-- TEXT SEGMENT --

========================================================================

US20170320543A1

US20170320543A1 - Marine structure platform having movement damping function and submersible marine structure having same

Info

Publication number: US20170320543A1
Application number: US15/543,955
Authority: US
Inventors: Key Yong HONG; Kang Su LEE; Jong Su Choi; Kyong Hwan KIM; Se Wan PARK
Original assignee: Korea Institute of Ocean Science and Technology KIOST
Current assignee: Korea Institute of Ocean Science and Technology KIOST
Priority date: 2014-12-01
Filing date: 2015-04-30
Publication date: 2017-11-09
Anticipated expiration: 2035-04-30
Also published as: US10160516B2; EP3228531B1; EP3228531A1; KR101601025B1; WO2016088953A1; EP3228531A4

Abstract

The present invention provides a marine structure platform including: horizontal connecting parts which are disposed under the seawater and connected to one another in a lattice structure; vertical connecting parts which are installed uprightly at four corners of the horizontal connecting parts and protrude from the seawater; and movement damping parts which are extended at the four corners from the vertical connecting parts along the horizontal connecting parts adjacent to one another, the movement damping parts having a plate shape so as to define a vertical gap therebetween.

Description

TECHNICAL FIELD

The present invention relates to a marine structure, and more particularly, to a marine structure platform having a movement damping function capable of efficiently damping a heaving motion, a rolling motion, and a pitching motion of the marine structure platform on the sea, and to a semi-submersible marine structure respectively.

BACKGROUND ART

In general, a semi-submersible marine structure such as a combined cycle power generation structure on the sea, has a high-priced drilling system for performing drilling operations on an upper deck, and the semi-submersible marine structure is moored at a predetermined location and floats in the sea.
For example, in the case of a semi-submersible marine structure such as a drilling rig, various types of equipment are extended from an upper deck of the drilling rig to the seabed during the drilling operation, and as a result, the drilling operation is significantly affected by upward and downward motion of the drilling rig.
That is, since the semi-submersible marine structure is in use while floating in the sea, the semi-submersible marine structure is inevitably moved due to a flow of seawater.
That is, in a case in which a heaving motion, a rolling motion, and a pitching motion of the marine structure consistently occur on the sea, these motions greatly affect performance of various types of drilling equipment installed on the marine structure, and there is a concern that the drilling equipment could be damaged.
As a document in the related art relevant to the present invention, there is Korean Patent Application Laid-Open No. 10-2010-0090991 (Publication Date: Aug. 18, 2010).

========================================================================

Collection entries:
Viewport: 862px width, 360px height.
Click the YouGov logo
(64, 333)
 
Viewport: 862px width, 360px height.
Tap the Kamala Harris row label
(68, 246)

========================================================================

-- TO BE DONE --
Continue the patent text on the motion-damping marine structure platform from its final sentence about the related-art Korean application.

-- RESPONSE TO THE EXERCISE --
DISCLOSURE

Technical Problem

An object of the present invention is to provide a marine structure platform having a movement damping function capable of efficiently damping a heaving motion, a rolling motion, and a pitching motion on the sea, and enabling a marine structure to be stably moored on the sea, and a semi-submersible marine structure respectively.
Another object of the present invention is to provide a marine structure platform having a movement damping function capable of improving supporting force at a portion where a pontoon and a column are connected to each other, and ensuring stability of a structure on the sea, and a semi-submersible marine structure respectively.

Technical Solution

The present invention provides a marine structure platform including: horizontal connecting parts which are disposed under the seawater and connected to one another in a lattice structure; vertical connecting parts which are installed uprightly at four corners of horizontal connecting parts and protrude from the seawater; and movement damping parts which are extended at four corners from vertical connecting parts along horizontal connecting parts adjacent to one another, movement damping parts having a plate shape to define a vertical gap.
The movement damping part may include a pair of movement damping plates which defines the gap and may be opened along an interior of the horizontal connecting parts.
Outer circumferences of the pair of movement damping plates surrounded by the horizontal connecting parts may be formed in a polygonal shape, a circular shape, or a fan shape.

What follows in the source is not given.